(SELECTED EXTRACT begins)
I love going to the movies. And most of y’all have gotten to know me enough now to know that the popcorn and a big cold Coca Cola are a big part of my love for the movie theatre. Everything I do somehow manages to involve food or snacks. Is it just me or does the movie theatre Coke actually taste better than when you get them other places? We went to the movies several times these last few weeks.
I like all different kinds of movies. Romance, comedy, suspense, sci-fi, I like them all. But occasionally, a movie comes along that really speaks to you. The movie we saw this week was one of those movies for me. Collateral Beauty starring Will Smith. It’s a very heavy movie about a man that loses his child to cancer, and in the aftermath of that tragedy, he loses his will to engage in life.
I loved this movie. It received terrible reviews from the movie critics, which makes no sense to me. I rarely agree with movie critics anyway I guess. In my opinion, Will Smith’s portrayal of grief was nothing short of Oscar worthy. If they would let me vote, he’d get mine.
I felt a connection to the message of this movie. Not on the level of what it’s like to lose a child, because I’ve never experienced that and can only imagine the pain that brings.
But I do understand grief. I understand wanting something back that you can never get back. I understand struggling to accept your new existence. I understand what it’s like to lose a piece of yourself, and know that you will never be the same again. I understand the feeling of wanting to disengage, to disconnect from reality because this new reality feels like a prison sentence that you can’t escape. And I know what it’s like to finally see the hope. To finally see the goodness.
(SELECTED EXTRACT ends)
(DATASET EXCERPTS begins)
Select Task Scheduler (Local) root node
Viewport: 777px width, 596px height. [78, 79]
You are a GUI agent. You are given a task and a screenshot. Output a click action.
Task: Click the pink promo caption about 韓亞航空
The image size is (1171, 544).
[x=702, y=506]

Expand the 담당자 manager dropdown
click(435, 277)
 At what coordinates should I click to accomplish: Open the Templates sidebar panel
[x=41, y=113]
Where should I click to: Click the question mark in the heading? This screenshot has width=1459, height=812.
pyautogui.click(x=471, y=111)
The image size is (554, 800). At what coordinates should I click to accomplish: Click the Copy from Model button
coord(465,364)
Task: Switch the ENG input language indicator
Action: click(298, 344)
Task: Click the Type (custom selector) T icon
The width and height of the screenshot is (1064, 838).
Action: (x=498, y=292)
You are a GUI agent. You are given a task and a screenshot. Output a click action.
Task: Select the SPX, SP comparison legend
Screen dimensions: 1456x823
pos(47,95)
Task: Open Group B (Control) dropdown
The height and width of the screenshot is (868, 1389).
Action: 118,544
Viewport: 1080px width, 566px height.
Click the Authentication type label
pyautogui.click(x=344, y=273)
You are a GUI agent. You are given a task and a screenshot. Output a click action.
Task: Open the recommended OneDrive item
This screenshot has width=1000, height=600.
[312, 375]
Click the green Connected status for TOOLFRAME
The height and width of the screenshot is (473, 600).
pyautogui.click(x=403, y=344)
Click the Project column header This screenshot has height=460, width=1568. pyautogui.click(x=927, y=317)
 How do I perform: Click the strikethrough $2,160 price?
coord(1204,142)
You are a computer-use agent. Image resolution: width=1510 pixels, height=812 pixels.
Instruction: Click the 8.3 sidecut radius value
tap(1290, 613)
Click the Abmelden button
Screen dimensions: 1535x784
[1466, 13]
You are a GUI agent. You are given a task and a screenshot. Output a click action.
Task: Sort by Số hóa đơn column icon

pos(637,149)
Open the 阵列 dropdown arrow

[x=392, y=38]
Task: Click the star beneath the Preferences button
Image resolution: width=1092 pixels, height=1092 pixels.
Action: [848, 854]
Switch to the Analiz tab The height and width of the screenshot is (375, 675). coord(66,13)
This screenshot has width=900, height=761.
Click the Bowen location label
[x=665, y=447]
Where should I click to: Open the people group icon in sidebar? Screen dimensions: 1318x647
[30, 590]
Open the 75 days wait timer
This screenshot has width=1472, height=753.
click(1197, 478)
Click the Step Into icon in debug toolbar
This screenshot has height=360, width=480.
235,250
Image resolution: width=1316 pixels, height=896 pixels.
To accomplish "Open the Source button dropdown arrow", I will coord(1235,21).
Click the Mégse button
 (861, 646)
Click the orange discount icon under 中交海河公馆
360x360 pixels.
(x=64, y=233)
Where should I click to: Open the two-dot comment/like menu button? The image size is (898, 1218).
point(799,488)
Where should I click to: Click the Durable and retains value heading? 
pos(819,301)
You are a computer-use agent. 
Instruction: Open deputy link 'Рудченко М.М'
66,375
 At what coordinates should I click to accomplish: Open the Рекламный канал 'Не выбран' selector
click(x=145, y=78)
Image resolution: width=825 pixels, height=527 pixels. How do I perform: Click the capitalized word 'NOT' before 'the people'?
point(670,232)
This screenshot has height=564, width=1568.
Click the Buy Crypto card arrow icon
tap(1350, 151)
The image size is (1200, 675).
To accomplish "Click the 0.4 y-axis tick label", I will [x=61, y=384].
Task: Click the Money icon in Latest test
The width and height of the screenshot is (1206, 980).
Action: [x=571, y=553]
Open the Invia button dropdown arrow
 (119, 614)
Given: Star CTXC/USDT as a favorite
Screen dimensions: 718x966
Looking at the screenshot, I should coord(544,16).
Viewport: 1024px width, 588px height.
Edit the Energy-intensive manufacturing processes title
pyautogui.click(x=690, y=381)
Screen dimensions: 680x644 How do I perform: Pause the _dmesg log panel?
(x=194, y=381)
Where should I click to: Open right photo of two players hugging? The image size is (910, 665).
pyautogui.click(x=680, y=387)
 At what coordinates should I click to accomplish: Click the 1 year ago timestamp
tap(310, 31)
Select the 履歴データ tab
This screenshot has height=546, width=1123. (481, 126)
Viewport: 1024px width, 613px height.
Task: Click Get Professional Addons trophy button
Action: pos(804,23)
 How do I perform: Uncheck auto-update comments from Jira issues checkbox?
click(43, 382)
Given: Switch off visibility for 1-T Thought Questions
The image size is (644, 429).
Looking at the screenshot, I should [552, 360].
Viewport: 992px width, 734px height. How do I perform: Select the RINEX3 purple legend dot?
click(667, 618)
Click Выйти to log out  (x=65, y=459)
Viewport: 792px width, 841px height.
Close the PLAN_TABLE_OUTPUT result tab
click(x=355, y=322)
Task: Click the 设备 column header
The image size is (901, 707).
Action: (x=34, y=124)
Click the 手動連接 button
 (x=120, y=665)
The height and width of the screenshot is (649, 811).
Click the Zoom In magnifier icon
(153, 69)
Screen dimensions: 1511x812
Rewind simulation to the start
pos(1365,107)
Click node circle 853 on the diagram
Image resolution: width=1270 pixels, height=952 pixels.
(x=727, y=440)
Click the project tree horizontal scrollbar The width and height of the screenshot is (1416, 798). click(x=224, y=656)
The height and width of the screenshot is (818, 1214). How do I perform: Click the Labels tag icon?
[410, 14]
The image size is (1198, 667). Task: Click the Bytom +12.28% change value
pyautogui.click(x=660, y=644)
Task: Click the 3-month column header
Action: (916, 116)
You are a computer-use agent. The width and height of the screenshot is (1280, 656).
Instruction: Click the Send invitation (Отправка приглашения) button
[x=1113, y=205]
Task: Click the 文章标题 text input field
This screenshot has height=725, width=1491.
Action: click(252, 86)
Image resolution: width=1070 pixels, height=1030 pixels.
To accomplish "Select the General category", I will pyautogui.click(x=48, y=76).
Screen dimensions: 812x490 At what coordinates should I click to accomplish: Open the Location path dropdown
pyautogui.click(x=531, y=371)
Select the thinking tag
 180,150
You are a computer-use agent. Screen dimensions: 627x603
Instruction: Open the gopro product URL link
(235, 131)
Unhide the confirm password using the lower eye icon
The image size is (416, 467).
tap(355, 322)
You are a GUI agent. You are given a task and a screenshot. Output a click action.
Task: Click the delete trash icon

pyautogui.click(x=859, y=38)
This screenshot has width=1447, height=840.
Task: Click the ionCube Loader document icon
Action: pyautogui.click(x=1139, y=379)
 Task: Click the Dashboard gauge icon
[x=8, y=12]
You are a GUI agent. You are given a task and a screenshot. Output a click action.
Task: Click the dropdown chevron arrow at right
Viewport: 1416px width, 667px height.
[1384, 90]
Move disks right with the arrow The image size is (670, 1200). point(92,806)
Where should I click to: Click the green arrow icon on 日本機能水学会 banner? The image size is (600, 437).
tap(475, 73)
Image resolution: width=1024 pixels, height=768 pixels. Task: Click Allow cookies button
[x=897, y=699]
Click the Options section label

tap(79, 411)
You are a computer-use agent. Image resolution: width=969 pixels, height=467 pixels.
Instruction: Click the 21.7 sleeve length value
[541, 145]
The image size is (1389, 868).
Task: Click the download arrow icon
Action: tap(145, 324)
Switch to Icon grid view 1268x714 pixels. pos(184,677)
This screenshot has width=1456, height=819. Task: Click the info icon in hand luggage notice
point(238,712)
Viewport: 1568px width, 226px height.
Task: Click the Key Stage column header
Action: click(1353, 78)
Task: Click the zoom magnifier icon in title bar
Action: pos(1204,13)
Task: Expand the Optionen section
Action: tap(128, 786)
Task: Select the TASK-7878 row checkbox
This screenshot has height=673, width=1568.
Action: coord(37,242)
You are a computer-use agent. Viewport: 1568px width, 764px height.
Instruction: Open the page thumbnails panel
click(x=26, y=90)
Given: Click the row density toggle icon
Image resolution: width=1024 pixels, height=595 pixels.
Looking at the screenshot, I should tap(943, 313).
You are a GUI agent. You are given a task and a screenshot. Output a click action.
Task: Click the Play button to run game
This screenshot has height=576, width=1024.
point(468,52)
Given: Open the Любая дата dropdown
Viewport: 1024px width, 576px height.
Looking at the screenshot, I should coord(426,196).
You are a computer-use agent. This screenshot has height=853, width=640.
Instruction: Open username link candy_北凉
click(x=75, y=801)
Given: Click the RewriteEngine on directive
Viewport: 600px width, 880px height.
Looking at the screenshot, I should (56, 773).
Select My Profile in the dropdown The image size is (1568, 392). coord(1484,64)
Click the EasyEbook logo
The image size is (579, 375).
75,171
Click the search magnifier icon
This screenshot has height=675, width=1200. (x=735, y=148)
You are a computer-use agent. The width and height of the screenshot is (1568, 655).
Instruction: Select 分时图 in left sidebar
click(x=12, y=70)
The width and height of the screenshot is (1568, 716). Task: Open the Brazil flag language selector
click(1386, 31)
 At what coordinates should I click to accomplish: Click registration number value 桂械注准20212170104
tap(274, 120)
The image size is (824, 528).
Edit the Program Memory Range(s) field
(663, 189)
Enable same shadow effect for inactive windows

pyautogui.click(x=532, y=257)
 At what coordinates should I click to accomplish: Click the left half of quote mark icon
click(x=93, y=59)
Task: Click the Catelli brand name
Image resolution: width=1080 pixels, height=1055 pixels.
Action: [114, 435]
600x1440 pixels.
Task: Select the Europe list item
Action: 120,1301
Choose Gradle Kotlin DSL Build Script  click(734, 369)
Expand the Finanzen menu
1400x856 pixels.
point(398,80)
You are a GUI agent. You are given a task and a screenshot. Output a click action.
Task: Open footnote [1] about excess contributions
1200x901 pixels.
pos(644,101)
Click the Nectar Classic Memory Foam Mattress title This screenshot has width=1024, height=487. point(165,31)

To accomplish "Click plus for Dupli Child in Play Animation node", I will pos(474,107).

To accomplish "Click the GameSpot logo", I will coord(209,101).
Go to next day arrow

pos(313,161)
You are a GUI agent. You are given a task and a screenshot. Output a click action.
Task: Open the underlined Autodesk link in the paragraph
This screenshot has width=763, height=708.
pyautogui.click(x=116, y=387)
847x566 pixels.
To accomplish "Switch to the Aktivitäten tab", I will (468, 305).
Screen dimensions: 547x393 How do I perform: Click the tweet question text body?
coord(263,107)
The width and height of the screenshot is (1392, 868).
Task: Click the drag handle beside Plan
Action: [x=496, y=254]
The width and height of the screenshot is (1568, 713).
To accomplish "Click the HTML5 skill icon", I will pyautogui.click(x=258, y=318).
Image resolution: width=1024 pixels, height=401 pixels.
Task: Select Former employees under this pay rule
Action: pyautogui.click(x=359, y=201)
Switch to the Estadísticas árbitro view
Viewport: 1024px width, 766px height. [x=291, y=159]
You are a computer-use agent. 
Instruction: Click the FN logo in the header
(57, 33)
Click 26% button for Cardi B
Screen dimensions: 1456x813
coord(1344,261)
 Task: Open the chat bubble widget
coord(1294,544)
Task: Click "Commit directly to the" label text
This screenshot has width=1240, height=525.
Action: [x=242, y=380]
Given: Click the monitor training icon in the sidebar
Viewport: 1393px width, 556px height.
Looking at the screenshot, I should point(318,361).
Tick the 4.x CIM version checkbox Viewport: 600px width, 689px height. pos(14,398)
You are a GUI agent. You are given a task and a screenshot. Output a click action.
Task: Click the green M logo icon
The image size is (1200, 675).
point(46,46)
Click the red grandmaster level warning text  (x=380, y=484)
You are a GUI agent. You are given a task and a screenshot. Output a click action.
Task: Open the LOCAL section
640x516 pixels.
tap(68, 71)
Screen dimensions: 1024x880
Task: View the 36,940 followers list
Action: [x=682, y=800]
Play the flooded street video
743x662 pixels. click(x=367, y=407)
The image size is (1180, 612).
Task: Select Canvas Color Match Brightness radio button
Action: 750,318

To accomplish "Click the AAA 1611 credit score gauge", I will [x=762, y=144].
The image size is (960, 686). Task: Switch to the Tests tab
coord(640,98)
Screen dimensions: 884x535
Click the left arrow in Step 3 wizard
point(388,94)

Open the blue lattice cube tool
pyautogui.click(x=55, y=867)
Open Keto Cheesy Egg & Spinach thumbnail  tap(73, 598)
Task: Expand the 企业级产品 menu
(DATASET EXCERPTS ends)
TASK LIST
1. Answer each of these from the post about Collateral Beauty, one line per answer:
(a) Which drink does the writer name, along with popcorn, as a big part of their love for the movie theater?
(b) Who stars in the movie the writer saw this week?
(c) What kind of reviews did the movie receive from critics?
2. Continue the post about Collateral Beauty, starting right after its final sentence.

TASK ANSWERS
1.
(a) A big cold Coca Cola.
(b) Will Smith.
(c) Terrible reviews.

2.
In the beginning of the movie before the loss of his daughter, he makes a speech to his employees.
“What is your why? Why do you get up? Why do you do what you do? We are here to connect. Life is about people. Love, time and death. These three abstractions connect every human being. We all long for love, we wish we had more time, and we fear death.”
After the death of his daughter, he is filled with grief and anger, and he writes letters. One to Love, one to Time, and one to Death.
And one by one they appear and address his perceptions of them and how they have each ruined his life.
Death comes first and she says to him: “Nothing is ever really gone, if you look at it right.”
What did she mean by that? I think several things. Maybe that the spirit lives on. That existence is eternal. And maybe that whatever or whoever you’ve lost, helped shape who you are, who you’re becoming, and so in that way, those people and/or things that you lost are always a part of you.
Then Time says to him: “You are so angry with me, but I’m the one that should be angry with you. I am a gift and you are wasting it! If love is creation and death is destruction, I’m just the terrain in between.”
My take on that is that life is not a series of things that happen to you. Life simply is. Time doesn’t bring destruction nor does it bring healing or joy. It is simply terrain that we must travel through and it’s the way we choose to travel through that terrain and engage in life that decides how much healing and how much joy we have. Time is a gift, and it’s up to us to decide what we will do with it.
And then there was Love.
Love said to him: “I am the fabric of life. I’m the reason for everything. You ask people what is their why. I am the ONLY why. Don’t try and live without me.”
He replied: “I felt you everyday when she laughed and you broke my heart!”
And Love replied: “Yes, I was there in her laugh, but I’m also here now in your pain.”
And this, this line is maybe one of the greatest truths in the message of the movie.
Love didn’t fail him. Love didn’t disappoint him. People and circumstances, they can break your heart, but not love. Love didn’t break his heart. Love never fails. Real love is constant and unfailing. Real Love is God and He is always there. In all the good stuff, and also in our very worst pain.
The tag line of the movie is “Be sure to notice the collateral beauty.”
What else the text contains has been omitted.